**What is expected:** Give back exactly the lines from the start of the listing to the line containing "Kreston (730, 371)", inclusive, and nothing beyond them.

——

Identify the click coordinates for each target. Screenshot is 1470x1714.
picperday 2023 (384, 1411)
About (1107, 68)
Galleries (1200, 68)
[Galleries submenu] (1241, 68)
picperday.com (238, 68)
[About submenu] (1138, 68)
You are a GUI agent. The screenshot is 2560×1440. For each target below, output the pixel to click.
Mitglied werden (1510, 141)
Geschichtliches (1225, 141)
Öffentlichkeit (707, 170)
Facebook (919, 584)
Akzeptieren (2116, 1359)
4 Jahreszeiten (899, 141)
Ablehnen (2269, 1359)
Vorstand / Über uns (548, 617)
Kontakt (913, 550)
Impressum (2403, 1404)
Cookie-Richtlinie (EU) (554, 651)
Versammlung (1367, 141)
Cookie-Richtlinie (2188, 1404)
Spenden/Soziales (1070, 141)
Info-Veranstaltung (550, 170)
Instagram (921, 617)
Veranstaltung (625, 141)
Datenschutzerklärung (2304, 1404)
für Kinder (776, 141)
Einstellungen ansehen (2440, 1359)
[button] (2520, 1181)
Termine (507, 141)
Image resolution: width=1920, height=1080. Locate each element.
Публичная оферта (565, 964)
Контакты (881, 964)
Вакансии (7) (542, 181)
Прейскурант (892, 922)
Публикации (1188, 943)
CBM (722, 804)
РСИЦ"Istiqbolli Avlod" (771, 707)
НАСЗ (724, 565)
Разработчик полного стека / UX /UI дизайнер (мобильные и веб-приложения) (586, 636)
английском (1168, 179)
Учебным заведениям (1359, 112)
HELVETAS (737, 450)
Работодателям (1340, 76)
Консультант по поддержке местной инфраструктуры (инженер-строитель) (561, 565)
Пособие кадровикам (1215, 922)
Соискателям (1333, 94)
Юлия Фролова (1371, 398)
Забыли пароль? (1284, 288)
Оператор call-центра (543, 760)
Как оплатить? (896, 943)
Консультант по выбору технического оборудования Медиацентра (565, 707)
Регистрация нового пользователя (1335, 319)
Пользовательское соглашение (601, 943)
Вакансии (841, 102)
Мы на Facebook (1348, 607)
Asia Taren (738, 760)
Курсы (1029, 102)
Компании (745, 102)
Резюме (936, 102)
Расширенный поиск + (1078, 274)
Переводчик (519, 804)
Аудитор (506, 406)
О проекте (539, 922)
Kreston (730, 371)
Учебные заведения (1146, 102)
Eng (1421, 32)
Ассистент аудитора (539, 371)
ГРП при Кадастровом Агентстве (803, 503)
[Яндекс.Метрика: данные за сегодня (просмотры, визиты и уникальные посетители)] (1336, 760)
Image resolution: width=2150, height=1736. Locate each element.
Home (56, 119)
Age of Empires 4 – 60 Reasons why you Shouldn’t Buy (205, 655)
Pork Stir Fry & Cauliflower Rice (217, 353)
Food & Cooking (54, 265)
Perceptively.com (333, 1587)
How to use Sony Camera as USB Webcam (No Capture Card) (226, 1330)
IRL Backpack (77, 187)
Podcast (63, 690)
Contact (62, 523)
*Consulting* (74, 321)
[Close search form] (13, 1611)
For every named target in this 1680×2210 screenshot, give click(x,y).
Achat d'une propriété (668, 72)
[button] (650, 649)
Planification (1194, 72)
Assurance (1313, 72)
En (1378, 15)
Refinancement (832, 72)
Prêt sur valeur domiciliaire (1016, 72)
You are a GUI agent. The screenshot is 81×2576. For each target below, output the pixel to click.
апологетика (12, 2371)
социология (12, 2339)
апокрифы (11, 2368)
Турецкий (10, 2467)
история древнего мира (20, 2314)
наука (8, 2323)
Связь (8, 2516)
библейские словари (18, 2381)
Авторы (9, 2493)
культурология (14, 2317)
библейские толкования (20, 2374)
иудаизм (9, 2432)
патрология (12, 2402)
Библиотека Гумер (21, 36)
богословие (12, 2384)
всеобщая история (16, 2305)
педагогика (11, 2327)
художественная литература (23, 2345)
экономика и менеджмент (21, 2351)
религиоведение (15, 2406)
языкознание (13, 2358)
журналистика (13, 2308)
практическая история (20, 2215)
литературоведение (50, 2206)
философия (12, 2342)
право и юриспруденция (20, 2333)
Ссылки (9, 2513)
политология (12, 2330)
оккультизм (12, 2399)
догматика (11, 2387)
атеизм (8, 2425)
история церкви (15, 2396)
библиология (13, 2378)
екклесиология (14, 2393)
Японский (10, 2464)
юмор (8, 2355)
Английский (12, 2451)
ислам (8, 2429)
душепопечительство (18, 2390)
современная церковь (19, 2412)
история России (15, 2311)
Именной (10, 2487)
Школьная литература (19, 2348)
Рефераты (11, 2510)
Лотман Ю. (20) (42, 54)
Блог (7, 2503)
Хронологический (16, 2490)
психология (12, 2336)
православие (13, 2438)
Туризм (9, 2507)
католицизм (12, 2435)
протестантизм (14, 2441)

——

**Response:**
Identify the click coordinates for each target. Screenshot is 1470x1714.
picperday 2023 (384, 1411)
About (1107, 68)
Galleries (1200, 68)
[Galleries submenu] (1241, 68)
picperday.com (238, 68)
[About submenu] (1138, 68)
You are a GUI agent. The screenshot is 2560×1440. For each target below, output the pixel to click.
Mitglied werden (1510, 141)
Geschichtliches (1225, 141)
Öffentlichkeit (707, 170)
Facebook (919, 584)
Akzeptieren (2116, 1359)
4 Jahreszeiten (899, 141)
Ablehnen (2269, 1359)
Vorstand / Über uns (548, 617)
Kontakt (913, 550)
Impressum (2403, 1404)
Cookie-Richtlinie (EU) (554, 651)
Versammlung (1367, 141)
Cookie-Richtlinie (2188, 1404)
Spenden/Soziales (1070, 141)
Info-Veranstaltung (550, 170)
Instagram (921, 617)
Veranstaltung (625, 141)
Datenschutzerklärung (2304, 1404)
für Kinder (776, 141)
Einstellungen ansehen (2440, 1359)
[button] (2520, 1181)
Termine (507, 141)
Image resolution: width=1920, height=1080. Locate each element.
Публичная оферта (565, 964)
Контакты (881, 964)
Вакансии (7) (542, 181)
Прейскурант (892, 922)
Публикации (1188, 943)
CBM (722, 804)
РСИЦ"Istiqbolli Avlod" (771, 707)
НАСЗ (724, 565)
Разработчик полного стека / UX /UI дизайнер (мобильные и веб-приложения) (586, 636)
английском (1168, 179)
Учебным заведениям (1359, 112)
HELVETAS (737, 450)
Работодателям (1340, 76)
Консультант по поддержке местной инфраструктуры (инженер-строитель) (561, 565)
Пособие кадровикам (1215, 922)
Соискателям (1333, 94)
Юлия Фролова (1371, 398)
Забыли пароль? (1284, 288)
Оператор call-центра (543, 760)
Как оплатить? (896, 943)
Консультант по выбору технического оборудования Медиацентра (565, 707)
Регистрация нового пользователя (1335, 319)
Пользовательское соглашение (601, 943)
Вакансии (841, 102)
Мы на Facebook (1348, 607)
Asia Taren (738, 760)
Курсы (1029, 102)
Компании (745, 102)
Резюме (936, 102)
Расширенный поиск + (1078, 274)
Переводчик (519, 804)
Аудитор (506, 406)
О проекте (539, 922)
Kreston (730, 371)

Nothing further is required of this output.